[SOURCE RECORDS — start]

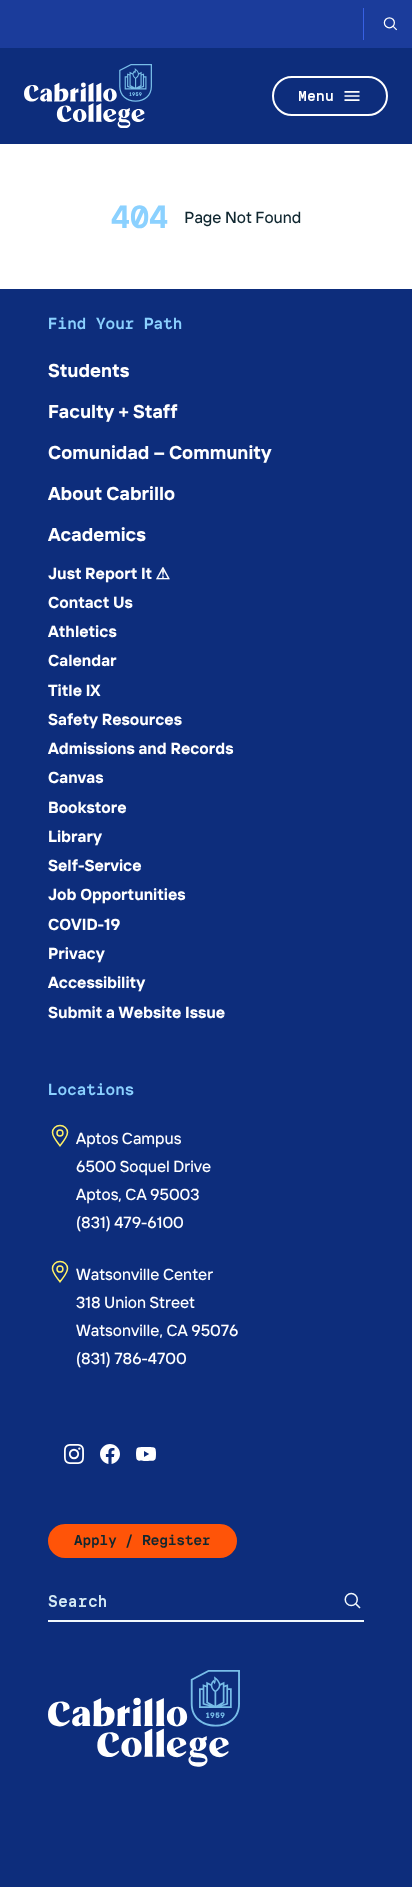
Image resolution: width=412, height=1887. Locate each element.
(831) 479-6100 (130, 1222)
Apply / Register (142, 1540)
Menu (316, 95)
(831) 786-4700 (131, 1358)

[SOURCE RECORDS — finish]

WHAT YOU HAVE TO DO.
Exact copy, no pictures: set down all the entries again as they stand.

RESULT FOR THIS TASK.
Image resolution: width=412, height=1887. Locate each element.
(831) 479-6100 (130, 1222)
Apply / Register (142, 1540)
Menu (316, 95)
(831) 786-4700 (131, 1358)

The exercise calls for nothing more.